Google’s new data centers in the U.S. will run on 413 megawatts solar power

The project will consist of two solar farms that will produce 150 megawatts each


Google has signed a deal with the Tennessee Valley Authority (TVA) to purchase the output of several new solar farms totaling up to 413 megawatts.

The projects will produce enough electricity equivalent to 65,000 home rooftop solar systems—and will consist of over 1.6 million solar panels.

It’s no surprise that Google is turning to renewables as a sustainable and affordable way of powering its data centers because its operations rely on vast amounts of electricity.

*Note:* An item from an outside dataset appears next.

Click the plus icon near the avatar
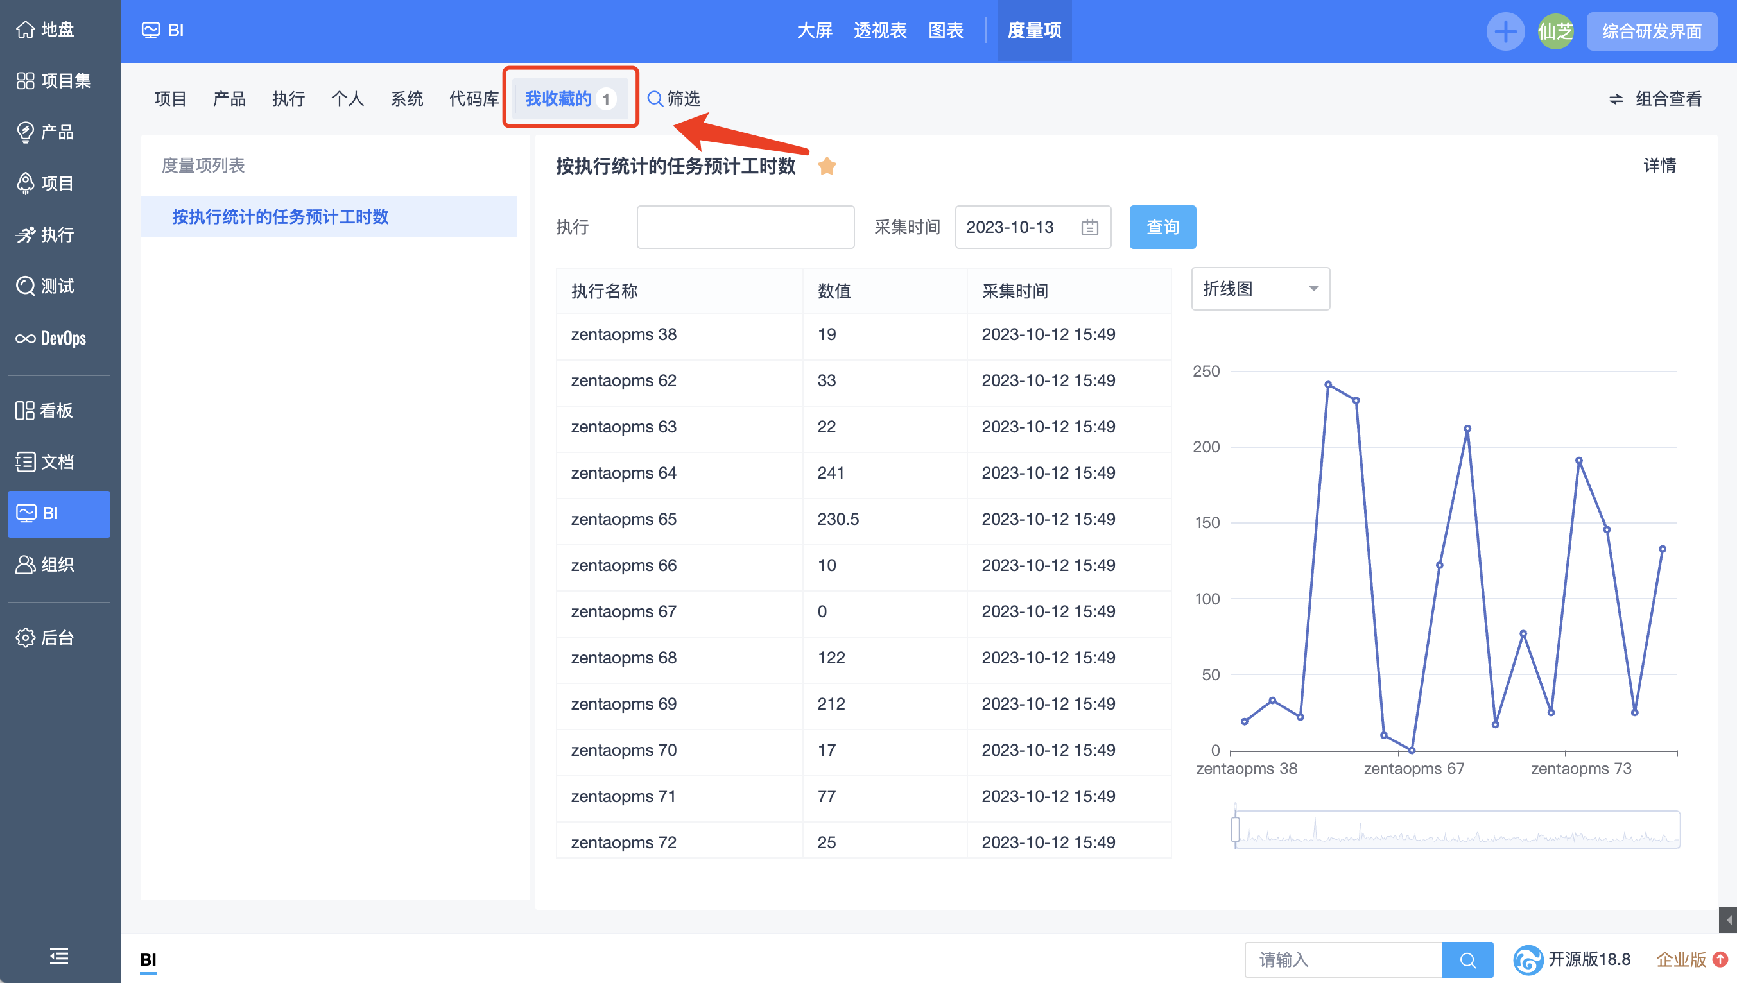(x=1505, y=30)
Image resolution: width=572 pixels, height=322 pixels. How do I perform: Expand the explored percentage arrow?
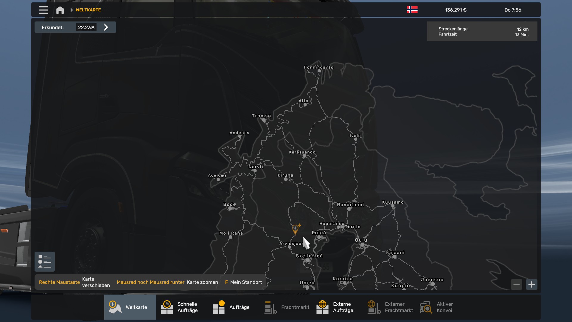tap(106, 27)
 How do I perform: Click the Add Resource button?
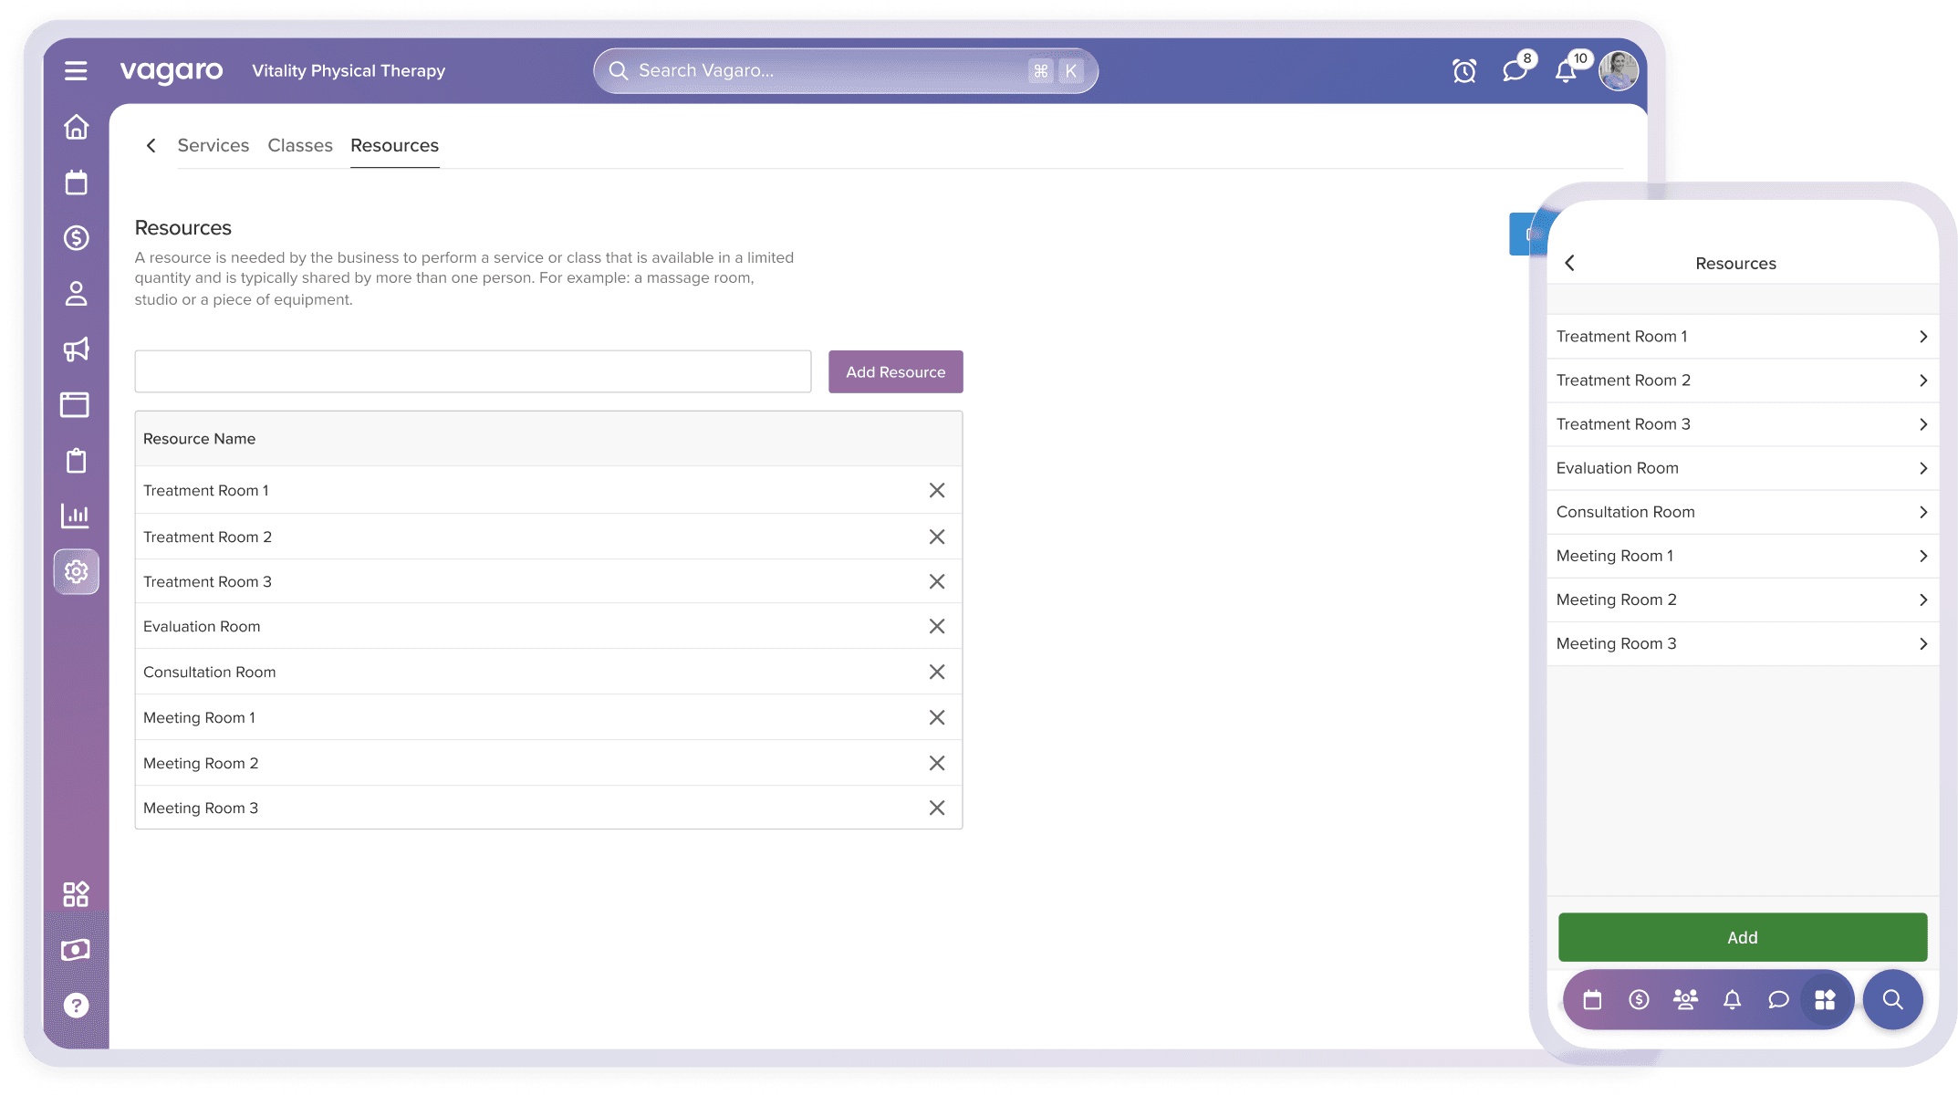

“Approximately 72 percent of our data center electricity use in Alabama and Tennessee will be matched on an hourly basis with carbon-free sources-compared to a status-quo regional grid mix that is 48 percent carbon-free,” the company said.

Some timelines:

In 2015 alone, Google consumed 5.7 terawatt-hours (TWh) of electricity across all of its operations, about the same as San Francisco used in the same year.

In 2016, Google said it planned to source carbon-free electricity on a 24/7 basis for each data center.

In 2017, the search giant tried to reach 100 percent renewable energy purchasing goal.

So far, it has sourced carbon-free energy for its data centers in Finland, Netherlands, Taiwan, North Carolina, and Iowa.